И утренние, и вечерние дороги всегда волновали Степаниду, как волновали ее предрассветные и вечерние зори, как волновала сизая рассветная и розовая вечерняя роса. Казалось бы, что такое роса? Обычные осадки, и все. А для крестьянского ребенка, да еще с мечтательным характером, — это волшебное начало мира, когда он из реальности и сказки разворачивает зеленую, росой обрызганную землю; это лучшие воспоминания, когда проснешься в хате и слышишь, как в раскидистой долине отец косой подрезает ночь и на волю широко выходит голубоглазый рассвет; это стеснительная заплаканная ромашка в праздничном венке, и радость, когда ты сама, как ромашка, в белой косынке весело ступаешь по травам, неся завтрак косарям; это те жемчужные рассветы, когда ты уже с росой и шпажниками жнешь поседевшую рожь или сгребаешь хрупкий ячмень и с надеждой посматриваешь на старших: не помощница ли вам? Это те чаянные, мятущиеся и самые святые вечера, когда кто-то сидит возле тебя, в своей руке держит твою руку и не может выговорить ни слова. А ты ждешь и боишься его, того слова, которое может сказать только пора любви.

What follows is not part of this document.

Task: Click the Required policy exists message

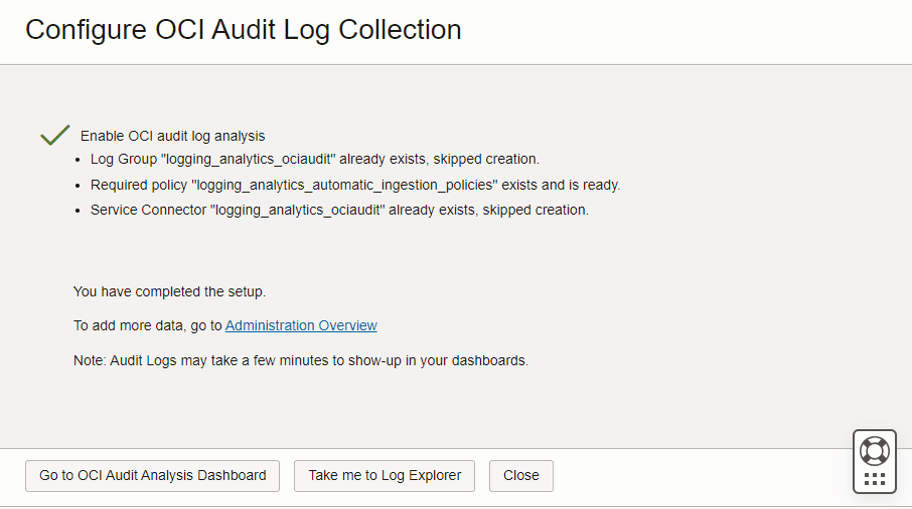Action: pyautogui.click(x=355, y=185)
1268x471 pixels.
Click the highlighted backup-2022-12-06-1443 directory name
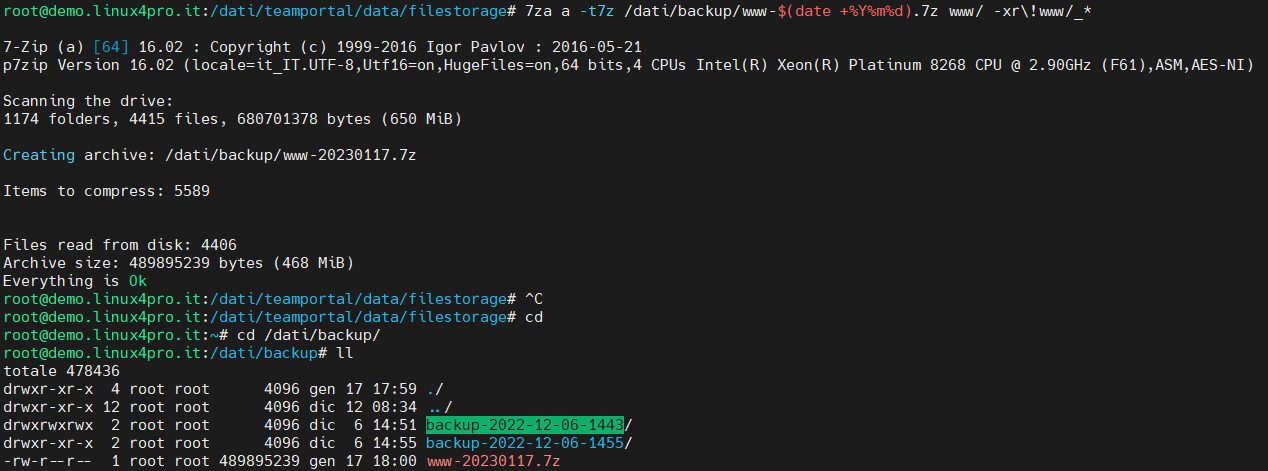(524, 425)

Неужели это тоже было? Приснилось ли тут, в холодной колокольне, где над ней, Степанидой, как память старины отозвались праздничные колокола? Женщина порывисто поднимает голову, прощается с молчаливыми нахолодившимися колоколами, прощается с руинами школы, где сжатой в комок птичкой когда-то пробежал год ее молодости, и огорченным взглядом смотрит вдаль, присматривается, как перламутровое утро, краснея от напряжения, выкатывает из-за края земли прикрытое туманом солнце.

— Что вспомнилось, сестра? Что смущает тебя? — Григорий Стратонович улыбнулся той нежностью глаз, какая бывает утром у лугового с росой колокольчика. Как ей когда-то, в отрочестве, хотелось иметь вот такие глаза!

— Для чего они тебе? Кого-то очаровывать не терпится? — насмехался Григорий.

— Глупый, — краснела она. — Да что ты понимаешь?

— Да что-то уж понимаю, но никак не соображу: для чего цветом мальвы подрисовывать щеки? — смотрел на нее своими веселыми самоцветами.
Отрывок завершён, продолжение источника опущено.